Requirement A: Set down, word for word, the stretch of the consent orders page from "Eventually most former" through "-v- Consent Orders.".
Requirement B: Carry on the consent orders page from the point where it stops, writing the section that would come next.

··· Page excerpt ···

What are Consent Orders: The Basics you need to know


What should I be aware of with Consent Orders


Eventually most former couples reach some sort of agreement about either parenting arrangements for their children, how they are going to divide their property in their property settlement, or regarding both issues.

Once you have, there are major risks with leaving your agreement as an informal agreement, whether it is only a verbal agreement or whether you try to document it in some way.

The only way to make sure you have a legally enforceable agreement about your parenting arrangements that your former partner must follow, is if it is documented in Consent Orders. A parenting plan will not be enforceable. For more see our separate fact sheet Parenting Plans -v- Consent Orders.

Similarly, your property settlement agreement should be documented in a legally binding and enforceable way, although you have the option of either documenting a property settlement agreement in either Consent Orders or a Binding Financial Agreement. For more about the difference, read our fact sheet Consent Orders -v- Binding Financial Agreement to document a Property Settlement.

If you and your former partner agree on either your parenting arrangements or property settlement, or both, you can put your agreement into Consent Orders and ask the Court to make Orders on the same terms as the agreement you have reached. 

The Court must approve the Orders. 

If the Court thinks the agreement you and your former spouse have reached is:

  • For property settlement or spousal maintenance issues - “just and equitable” (which essentially means fair and reasonable);
  • For parenting arrangements - “in the best interests of the child”;

then the Court will make the Orders you have agreed on.

Once the Court has approved the Consent Orders in the terms you have drafted and submitted, the Court will seal the Consent Orders document and send a sealed copy to both parties.

Consent Orders you have agreed on, do not carry any less weight than Court Orders made by a Judge after a final hearing (trial), just because you reached agreement on them yourselves. 

Consent Orders have exactly the same legal force as if the Court had decided to make those same Orders after a full Court hearing with the parties and other people as witnesses, giving evidence and presenting documents.

··· Dataset section ···

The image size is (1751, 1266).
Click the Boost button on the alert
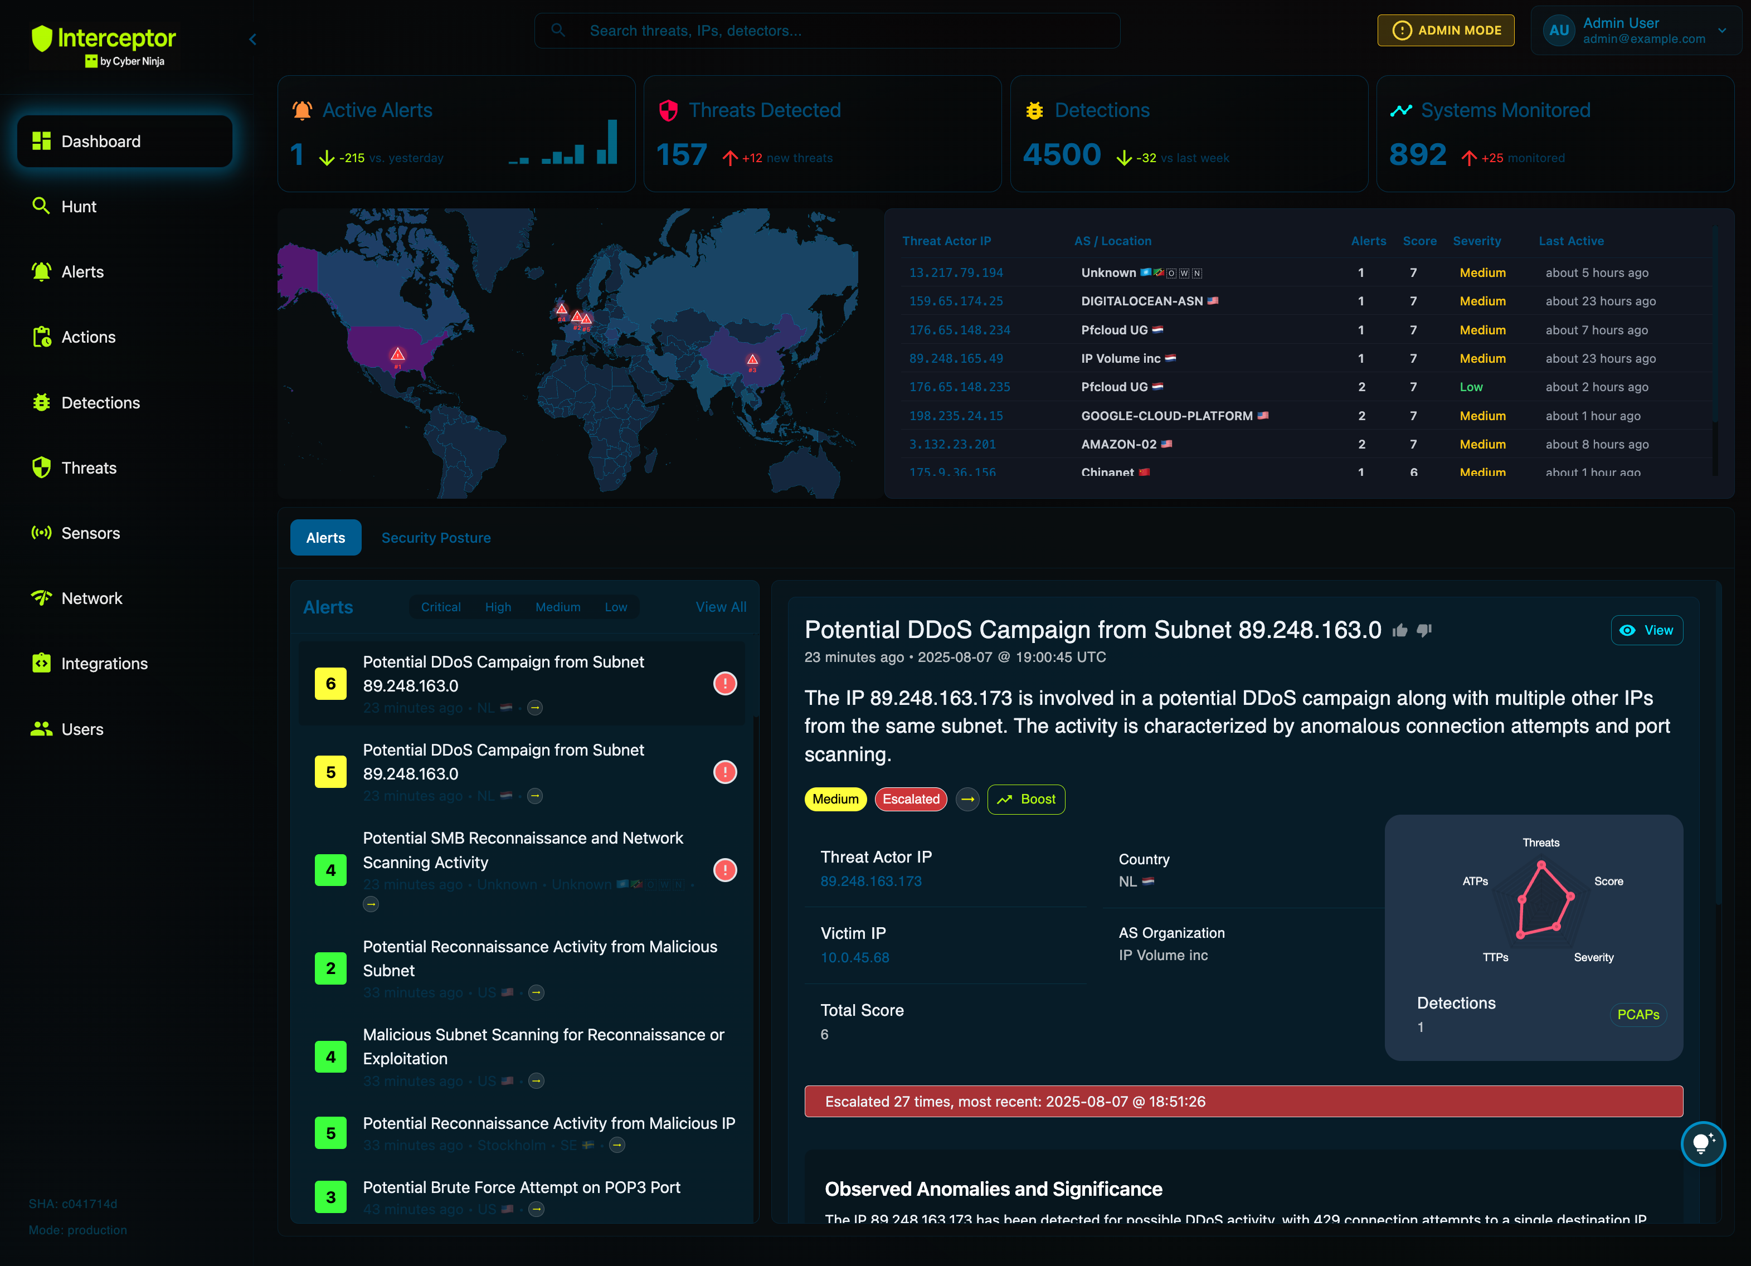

···

Exercise output A:
Eventually most former couples reach some sort of agreement about either parenting arrangements for their children, how they are going to divide their property in their property settlement, or regarding both issues.

Once you have, there are major risks with leaving your agreement as an informal agreement, whether it is only a verbal agreement or whether you try to document it in some way.

The only way to make sure you have a legally enforceable agreement about your parenting arrangements that your former partner must follow, is if it is documented in Consent Orders. A parenting plan will not be enforceable. For more see our separate fact sheet Parenting Plans -v- Consent Orders.

Exercise output B:
Consequences can follow if the Orders are not complied with and are contravened (breached).  For more, read out fact sheet What happens if a Court Order is breached.

You should always get your own independent legal advice before you agree to Consent Orders. 

If you are not able to afford to pay a lawyer to get legal advice, you should at least try to get some legal advice from a Community Legal Service. To find your local Community Legal Service, go to our Links and Resources Page.


Consent Orders - More Information


There are a lot of benefits to documenting your property settlement or parenting (or both) agreement in Consent Orders. Why doing so might be good for your own situation is explained in the fact sheet What are the Advantages of Consent Orders.

We have prepared an easy to follow list of the steps involved in get the Court to make the Consent Orders you are seeking. Read our fact sheet What is the procedure to get Court issued Consent Orders.

You need to know whether the Court is likely to make the Consent Orders you have agreed on with your former spouse. See our the fact sheet Will the Court make the Consent Orders we agree on.

You can make an application for Consent Orders about issues including Parenting, Property Settlement and Spousal Maintenance, however there are some issues about which the Court will not be prepared to make Consent Orders. Find out more in our fact sheet When can you use Consent Orders.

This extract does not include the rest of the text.